Whitney R. Armstrong

Assistant Physicist

Experimental physicist focused on quantum chromodynamics in hadrons and nuclei through electron scattering experiments at Jefferson Lab and EIC. Developing next-generation detector technology for nuclear physics applications.


Whitney is a scientist in the field of nuclear physics with the aim to understand the dynamics of Quantum Chromo-dynamics (QCD) in hadrons and nuclei.

Currently constructing a new detector for experiments to probing the quark and gluon structure of light nuclei. The new detector is a low energy recoil tracker (ALERT)  and the experimental program will use the 11 GeV polarized electron beam at Jefferson Lab and the CLAS12 detector in Hall B. Whitney is responsible for the ALERT time-of-flight particle identification system (ATOF) which surrounds a drift chamber.

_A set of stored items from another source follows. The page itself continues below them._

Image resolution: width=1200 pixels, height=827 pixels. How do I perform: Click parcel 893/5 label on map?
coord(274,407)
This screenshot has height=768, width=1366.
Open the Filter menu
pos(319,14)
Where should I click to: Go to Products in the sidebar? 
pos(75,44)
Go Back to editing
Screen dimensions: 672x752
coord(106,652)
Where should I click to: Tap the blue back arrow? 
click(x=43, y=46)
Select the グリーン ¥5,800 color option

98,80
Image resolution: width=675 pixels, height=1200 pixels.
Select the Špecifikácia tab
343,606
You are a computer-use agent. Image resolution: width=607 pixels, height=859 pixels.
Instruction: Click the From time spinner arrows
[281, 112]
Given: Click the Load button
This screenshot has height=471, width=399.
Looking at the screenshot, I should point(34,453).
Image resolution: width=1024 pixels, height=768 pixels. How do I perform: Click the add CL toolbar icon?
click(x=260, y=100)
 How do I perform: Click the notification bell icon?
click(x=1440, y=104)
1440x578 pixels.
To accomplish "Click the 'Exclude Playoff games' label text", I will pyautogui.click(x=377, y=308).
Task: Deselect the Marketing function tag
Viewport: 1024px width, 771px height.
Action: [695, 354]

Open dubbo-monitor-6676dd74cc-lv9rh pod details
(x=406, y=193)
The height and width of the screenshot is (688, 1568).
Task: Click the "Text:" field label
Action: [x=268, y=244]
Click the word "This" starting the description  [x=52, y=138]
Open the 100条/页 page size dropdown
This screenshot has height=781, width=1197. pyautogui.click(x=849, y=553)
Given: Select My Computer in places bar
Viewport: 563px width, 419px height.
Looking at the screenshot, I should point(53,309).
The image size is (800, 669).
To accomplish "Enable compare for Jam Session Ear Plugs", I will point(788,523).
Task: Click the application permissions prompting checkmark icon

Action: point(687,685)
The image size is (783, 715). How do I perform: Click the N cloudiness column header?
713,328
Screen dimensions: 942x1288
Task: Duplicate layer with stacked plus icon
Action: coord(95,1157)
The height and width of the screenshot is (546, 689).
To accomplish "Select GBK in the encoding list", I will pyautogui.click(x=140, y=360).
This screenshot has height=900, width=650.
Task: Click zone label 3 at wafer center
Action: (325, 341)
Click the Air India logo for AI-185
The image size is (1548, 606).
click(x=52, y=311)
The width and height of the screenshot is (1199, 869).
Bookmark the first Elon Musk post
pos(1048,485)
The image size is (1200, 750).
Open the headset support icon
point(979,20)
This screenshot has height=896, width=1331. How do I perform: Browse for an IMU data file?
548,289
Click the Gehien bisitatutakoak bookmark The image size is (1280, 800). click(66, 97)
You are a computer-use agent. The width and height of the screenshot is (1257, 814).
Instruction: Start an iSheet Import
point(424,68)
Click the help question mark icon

Whitney is also involved the development of superconducting nanowire particle detectors for applications in nuclear physics. The Electron-Ion Collider is one area where superconducting nanowire detectors could have a high impact and recent efforts are focused on developing sensors with hybrid cryogenic readout electronics for large scale applications.  See the Superconducting Nanowire Detector R&D page for more information.

With the Electron Ion Collider project ramping up, Whitney has developed detector simulations for the Athena EIC detector proposal, much of which has become the core toolkit for the EPIC collaboration.